Desculpe, LMC, uma pequena correção.
O Alain não era Bombardier, mas sim Bombard (o "chip" estava virado para os aviões).
Médico e biologista, impressionado pela forma como muita marinhagem morria no mar, quis mostrar como era possível sobreviver no oceano, com um minímo de recursos.

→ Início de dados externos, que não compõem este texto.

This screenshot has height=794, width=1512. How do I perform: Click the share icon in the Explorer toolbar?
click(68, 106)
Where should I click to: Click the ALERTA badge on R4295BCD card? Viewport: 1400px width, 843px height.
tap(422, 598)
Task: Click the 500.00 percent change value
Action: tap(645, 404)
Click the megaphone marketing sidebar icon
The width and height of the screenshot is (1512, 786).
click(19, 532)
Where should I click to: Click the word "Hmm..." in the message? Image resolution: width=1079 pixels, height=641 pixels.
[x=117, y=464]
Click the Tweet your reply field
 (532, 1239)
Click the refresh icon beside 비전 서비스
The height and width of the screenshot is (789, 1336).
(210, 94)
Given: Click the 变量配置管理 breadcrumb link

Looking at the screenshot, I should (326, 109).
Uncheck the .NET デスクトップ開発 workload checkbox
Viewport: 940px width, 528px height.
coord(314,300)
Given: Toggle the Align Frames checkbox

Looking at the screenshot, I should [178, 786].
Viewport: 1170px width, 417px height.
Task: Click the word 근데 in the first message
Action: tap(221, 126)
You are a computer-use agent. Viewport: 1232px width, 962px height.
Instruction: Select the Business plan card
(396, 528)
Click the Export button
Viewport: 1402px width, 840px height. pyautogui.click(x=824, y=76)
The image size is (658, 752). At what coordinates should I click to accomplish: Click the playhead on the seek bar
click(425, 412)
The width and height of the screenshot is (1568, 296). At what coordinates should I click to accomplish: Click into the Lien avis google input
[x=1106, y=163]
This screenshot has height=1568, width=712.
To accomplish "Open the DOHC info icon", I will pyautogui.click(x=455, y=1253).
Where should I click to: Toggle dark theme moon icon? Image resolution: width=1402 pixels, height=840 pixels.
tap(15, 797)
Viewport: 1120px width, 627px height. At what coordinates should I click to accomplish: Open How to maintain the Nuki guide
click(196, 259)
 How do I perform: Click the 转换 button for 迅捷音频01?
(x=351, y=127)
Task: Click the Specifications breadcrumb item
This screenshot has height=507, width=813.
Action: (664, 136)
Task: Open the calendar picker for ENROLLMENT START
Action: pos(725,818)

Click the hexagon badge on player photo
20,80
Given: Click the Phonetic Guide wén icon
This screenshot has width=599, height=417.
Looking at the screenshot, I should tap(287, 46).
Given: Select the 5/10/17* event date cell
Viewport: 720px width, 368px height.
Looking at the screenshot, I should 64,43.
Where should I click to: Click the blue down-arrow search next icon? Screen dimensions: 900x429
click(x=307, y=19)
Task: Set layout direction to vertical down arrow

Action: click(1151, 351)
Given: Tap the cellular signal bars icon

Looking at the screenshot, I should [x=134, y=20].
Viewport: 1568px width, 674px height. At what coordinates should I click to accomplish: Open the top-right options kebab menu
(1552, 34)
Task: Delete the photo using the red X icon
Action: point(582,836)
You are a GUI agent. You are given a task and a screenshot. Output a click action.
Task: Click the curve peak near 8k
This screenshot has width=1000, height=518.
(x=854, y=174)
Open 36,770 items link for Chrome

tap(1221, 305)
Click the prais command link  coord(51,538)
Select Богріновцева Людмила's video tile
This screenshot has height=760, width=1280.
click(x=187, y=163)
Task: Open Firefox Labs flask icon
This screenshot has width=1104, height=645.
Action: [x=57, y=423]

Em 19 de Outubro de 1952 saiu para o mar num "Zodíac" insuflável,a que chamou "Herético",equipado com uma pequena vela, um anzol feito por ele, uma rede para apanhar plancton e um sextante. Durante a viagem,bebia pequenas quantidades de água do mar, diáriamente, recolhia plancton com a rede,que comia, mais algum peixe que conseguia apanhar ou que saltava para o insuflável. Depois de 65 dias, chegou a Barbados em 23 de Dezembro de 1952, com 4.400 kms navegados, e menos 25 kgs de peso..
Em 1958 publicou "Naufrago voluntário", relatando a experiência. Morreu em 2005.
Conhecia o episódio do "Munchen", não sabia da relação entre ele e o "Horta"..Estamos sempre a aprender.